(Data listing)
>> begin

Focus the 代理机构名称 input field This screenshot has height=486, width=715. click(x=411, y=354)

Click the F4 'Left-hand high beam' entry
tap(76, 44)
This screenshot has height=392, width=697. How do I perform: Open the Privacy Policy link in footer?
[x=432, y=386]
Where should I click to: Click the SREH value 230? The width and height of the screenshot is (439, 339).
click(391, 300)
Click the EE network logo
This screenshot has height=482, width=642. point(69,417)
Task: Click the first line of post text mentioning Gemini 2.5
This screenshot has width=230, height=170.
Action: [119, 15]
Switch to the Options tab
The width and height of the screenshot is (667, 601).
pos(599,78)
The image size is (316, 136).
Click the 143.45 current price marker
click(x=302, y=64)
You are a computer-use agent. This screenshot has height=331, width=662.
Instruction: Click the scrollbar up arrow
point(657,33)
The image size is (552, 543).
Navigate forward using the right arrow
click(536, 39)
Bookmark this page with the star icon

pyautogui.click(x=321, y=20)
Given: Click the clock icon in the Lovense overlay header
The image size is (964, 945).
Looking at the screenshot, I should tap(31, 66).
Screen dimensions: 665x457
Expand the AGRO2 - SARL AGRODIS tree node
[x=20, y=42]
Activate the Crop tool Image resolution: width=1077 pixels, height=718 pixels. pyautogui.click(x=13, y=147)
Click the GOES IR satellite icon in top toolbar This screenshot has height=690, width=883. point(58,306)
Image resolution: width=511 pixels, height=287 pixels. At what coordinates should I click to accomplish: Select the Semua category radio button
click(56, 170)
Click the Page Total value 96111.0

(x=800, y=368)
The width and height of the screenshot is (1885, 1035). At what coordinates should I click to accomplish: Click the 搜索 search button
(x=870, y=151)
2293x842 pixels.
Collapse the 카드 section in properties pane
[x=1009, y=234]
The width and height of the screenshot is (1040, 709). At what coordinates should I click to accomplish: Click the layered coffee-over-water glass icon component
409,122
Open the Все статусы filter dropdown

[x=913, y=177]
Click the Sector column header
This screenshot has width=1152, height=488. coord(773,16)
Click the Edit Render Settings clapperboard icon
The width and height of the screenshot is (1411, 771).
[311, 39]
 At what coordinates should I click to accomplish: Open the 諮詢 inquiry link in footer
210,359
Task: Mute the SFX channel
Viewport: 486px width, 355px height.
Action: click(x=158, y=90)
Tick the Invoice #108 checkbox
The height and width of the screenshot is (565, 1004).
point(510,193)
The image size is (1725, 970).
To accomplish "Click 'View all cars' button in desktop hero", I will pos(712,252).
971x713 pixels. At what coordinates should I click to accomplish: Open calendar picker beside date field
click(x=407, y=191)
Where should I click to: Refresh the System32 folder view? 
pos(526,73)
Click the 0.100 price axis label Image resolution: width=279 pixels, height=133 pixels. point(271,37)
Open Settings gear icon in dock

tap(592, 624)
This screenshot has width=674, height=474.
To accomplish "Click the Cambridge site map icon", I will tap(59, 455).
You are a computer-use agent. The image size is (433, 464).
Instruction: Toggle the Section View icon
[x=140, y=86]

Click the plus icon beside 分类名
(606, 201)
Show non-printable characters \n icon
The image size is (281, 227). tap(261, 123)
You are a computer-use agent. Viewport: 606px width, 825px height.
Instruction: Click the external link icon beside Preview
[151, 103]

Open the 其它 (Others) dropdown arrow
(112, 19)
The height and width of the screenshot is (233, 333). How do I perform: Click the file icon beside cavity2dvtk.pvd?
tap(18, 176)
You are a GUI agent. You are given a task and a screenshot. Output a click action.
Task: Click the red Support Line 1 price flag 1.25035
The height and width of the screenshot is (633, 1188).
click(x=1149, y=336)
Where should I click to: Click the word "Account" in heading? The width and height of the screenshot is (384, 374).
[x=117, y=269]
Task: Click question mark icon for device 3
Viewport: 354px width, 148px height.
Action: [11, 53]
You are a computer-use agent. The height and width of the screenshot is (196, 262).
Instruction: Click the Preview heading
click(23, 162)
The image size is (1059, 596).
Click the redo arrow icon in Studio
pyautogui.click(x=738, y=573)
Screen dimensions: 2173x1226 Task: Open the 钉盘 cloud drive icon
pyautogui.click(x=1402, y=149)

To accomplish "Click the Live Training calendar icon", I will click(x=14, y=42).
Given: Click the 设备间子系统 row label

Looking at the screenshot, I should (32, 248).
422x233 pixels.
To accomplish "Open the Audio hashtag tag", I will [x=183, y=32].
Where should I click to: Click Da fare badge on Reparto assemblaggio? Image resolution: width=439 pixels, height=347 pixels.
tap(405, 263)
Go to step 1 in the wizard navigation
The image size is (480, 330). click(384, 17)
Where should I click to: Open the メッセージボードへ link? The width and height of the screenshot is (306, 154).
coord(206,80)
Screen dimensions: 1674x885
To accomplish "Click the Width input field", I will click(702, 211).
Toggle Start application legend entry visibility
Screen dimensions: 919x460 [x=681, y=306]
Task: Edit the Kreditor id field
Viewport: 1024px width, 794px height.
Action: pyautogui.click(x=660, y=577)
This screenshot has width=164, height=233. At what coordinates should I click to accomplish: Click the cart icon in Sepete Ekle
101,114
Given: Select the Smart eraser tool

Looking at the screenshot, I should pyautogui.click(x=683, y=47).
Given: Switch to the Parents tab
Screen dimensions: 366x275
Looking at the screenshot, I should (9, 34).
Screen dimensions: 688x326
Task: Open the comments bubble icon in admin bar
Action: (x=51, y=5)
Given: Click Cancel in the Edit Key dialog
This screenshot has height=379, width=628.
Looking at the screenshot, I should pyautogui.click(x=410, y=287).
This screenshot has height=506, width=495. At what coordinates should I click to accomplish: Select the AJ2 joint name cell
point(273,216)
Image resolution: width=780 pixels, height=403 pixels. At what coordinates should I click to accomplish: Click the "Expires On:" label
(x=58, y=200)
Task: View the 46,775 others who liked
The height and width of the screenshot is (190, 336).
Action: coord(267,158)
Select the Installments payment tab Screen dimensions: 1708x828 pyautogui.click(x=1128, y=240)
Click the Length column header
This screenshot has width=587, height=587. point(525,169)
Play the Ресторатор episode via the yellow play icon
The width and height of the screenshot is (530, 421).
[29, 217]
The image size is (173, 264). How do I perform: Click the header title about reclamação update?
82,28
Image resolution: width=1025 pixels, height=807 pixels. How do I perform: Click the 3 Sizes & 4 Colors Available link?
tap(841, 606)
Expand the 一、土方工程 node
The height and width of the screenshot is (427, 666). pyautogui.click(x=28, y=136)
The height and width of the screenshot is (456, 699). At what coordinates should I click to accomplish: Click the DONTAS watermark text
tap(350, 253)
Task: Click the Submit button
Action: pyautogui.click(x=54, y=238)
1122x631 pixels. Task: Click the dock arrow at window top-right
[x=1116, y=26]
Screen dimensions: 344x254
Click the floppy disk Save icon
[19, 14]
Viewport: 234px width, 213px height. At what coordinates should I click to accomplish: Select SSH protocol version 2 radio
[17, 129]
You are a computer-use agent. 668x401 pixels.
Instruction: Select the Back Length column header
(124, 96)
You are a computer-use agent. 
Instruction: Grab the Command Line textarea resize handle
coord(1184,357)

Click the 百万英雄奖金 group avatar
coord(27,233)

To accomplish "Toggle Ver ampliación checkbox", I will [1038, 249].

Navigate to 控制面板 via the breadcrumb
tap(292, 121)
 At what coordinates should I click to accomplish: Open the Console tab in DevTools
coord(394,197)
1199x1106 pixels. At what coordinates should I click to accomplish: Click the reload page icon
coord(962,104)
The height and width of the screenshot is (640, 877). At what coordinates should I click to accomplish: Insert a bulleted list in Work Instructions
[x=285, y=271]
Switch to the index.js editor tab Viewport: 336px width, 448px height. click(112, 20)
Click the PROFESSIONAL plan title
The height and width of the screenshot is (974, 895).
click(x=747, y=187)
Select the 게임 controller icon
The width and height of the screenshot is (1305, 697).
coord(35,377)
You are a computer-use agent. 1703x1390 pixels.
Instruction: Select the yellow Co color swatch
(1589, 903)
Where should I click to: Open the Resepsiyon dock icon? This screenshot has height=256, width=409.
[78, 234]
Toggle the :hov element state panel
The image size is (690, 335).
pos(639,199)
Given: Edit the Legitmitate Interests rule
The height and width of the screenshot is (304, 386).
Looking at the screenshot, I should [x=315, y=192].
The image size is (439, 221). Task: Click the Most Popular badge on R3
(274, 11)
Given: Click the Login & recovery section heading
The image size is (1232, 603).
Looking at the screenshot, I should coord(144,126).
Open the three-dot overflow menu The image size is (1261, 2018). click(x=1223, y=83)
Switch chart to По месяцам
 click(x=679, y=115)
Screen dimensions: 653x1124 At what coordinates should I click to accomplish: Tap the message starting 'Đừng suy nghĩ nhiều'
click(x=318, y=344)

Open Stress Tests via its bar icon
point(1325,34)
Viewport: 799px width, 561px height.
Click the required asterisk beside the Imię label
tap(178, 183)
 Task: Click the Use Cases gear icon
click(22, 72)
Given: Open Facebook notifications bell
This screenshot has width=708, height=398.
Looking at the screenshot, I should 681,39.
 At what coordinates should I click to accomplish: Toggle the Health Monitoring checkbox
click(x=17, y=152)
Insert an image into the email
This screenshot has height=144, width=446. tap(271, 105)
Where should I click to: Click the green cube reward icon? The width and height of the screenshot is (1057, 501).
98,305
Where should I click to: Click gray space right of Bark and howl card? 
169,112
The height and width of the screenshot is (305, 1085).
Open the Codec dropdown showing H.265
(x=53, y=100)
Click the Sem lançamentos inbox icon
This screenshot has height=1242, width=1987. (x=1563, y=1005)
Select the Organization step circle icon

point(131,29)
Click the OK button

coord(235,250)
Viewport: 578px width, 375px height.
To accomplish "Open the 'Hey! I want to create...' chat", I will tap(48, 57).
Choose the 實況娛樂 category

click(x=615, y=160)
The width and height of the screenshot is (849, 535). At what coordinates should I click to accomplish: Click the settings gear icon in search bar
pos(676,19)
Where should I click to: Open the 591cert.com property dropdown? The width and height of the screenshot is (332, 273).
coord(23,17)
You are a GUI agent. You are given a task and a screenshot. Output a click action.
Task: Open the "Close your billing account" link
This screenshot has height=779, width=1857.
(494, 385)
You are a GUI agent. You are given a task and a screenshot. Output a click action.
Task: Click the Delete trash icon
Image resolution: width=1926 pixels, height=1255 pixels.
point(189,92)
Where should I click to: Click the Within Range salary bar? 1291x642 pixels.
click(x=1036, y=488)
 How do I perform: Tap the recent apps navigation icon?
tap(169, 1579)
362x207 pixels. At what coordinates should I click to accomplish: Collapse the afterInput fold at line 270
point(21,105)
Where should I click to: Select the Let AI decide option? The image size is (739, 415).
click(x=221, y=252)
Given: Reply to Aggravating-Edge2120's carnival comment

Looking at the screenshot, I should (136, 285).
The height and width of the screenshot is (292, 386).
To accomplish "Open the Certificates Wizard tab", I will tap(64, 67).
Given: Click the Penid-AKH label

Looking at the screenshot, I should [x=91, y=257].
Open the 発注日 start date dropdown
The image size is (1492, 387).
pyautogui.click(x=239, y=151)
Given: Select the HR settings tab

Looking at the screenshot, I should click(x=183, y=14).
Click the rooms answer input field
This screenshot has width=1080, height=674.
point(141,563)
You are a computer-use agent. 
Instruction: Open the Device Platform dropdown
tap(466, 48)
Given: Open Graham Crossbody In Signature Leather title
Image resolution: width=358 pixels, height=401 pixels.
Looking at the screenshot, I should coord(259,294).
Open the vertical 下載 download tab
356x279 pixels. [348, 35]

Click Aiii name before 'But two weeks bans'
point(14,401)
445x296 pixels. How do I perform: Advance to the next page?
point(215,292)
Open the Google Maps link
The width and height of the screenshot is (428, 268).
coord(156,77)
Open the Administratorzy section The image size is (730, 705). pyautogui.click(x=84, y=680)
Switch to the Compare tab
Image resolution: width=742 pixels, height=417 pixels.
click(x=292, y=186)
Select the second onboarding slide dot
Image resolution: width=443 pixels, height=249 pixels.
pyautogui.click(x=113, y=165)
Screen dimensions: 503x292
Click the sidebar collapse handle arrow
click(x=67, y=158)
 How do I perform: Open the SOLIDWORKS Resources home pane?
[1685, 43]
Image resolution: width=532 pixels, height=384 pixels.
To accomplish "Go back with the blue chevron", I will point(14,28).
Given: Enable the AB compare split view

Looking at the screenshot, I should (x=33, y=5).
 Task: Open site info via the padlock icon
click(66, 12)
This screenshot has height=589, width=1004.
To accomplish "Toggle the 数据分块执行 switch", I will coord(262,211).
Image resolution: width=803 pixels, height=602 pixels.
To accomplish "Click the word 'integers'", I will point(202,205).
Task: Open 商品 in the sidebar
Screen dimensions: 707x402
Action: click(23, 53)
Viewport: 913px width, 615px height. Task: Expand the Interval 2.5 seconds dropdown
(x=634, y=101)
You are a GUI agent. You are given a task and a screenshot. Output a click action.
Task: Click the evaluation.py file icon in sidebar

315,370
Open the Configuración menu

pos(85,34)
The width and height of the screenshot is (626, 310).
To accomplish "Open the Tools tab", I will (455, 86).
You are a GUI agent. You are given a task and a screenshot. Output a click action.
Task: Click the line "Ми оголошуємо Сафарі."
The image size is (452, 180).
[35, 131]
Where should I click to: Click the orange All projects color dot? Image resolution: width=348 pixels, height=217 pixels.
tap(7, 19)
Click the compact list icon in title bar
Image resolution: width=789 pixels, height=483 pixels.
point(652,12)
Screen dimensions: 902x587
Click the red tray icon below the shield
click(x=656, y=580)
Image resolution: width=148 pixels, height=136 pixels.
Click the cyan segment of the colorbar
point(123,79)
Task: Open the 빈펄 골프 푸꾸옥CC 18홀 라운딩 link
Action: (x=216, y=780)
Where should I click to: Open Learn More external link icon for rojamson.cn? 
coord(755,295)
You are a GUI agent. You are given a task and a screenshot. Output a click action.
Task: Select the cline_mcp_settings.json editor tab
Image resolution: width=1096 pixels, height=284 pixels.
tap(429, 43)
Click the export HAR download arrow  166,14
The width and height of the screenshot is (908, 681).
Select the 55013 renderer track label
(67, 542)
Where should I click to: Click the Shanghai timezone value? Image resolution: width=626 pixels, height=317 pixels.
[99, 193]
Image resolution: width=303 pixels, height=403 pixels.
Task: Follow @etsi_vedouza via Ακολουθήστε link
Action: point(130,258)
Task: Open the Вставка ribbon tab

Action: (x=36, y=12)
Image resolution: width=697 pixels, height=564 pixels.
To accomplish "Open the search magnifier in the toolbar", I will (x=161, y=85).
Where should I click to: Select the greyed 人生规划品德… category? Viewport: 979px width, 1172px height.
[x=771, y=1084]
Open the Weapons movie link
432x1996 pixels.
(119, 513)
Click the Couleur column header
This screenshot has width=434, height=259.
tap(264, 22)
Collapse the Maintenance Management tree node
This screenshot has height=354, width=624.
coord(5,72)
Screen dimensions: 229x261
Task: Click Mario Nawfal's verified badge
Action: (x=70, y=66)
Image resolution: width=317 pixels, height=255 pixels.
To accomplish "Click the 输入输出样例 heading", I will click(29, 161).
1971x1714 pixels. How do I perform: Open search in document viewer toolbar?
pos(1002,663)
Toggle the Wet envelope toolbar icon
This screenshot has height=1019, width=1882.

>> end

Short task: Output again, without any change, the part of the items above that opens with the line containing "Given: Click the clock" and closes with the line containing "(x=870, y=151)", both of those lines included.

Exercise solution:
Given: Click the clock icon in the Lovense overlay header
The image size is (964, 945).
Looking at the screenshot, I should tap(31, 66).
Screen dimensions: 665x457
Expand the AGRO2 - SARL AGRODIS tree node
[x=20, y=42]
Activate the Crop tool Image resolution: width=1077 pixels, height=718 pixels. pyautogui.click(x=13, y=147)
Click the GOES IR satellite icon in top toolbar This screenshot has height=690, width=883. point(58,306)
Image resolution: width=511 pixels, height=287 pixels. At what coordinates should I click to accomplish: Select the Semua category radio button
click(56, 170)
Click the Page Total value 96111.0

(x=800, y=368)
The width and height of the screenshot is (1885, 1035). At what coordinates should I click to accomplish: Click the 搜索 search button
(x=870, y=151)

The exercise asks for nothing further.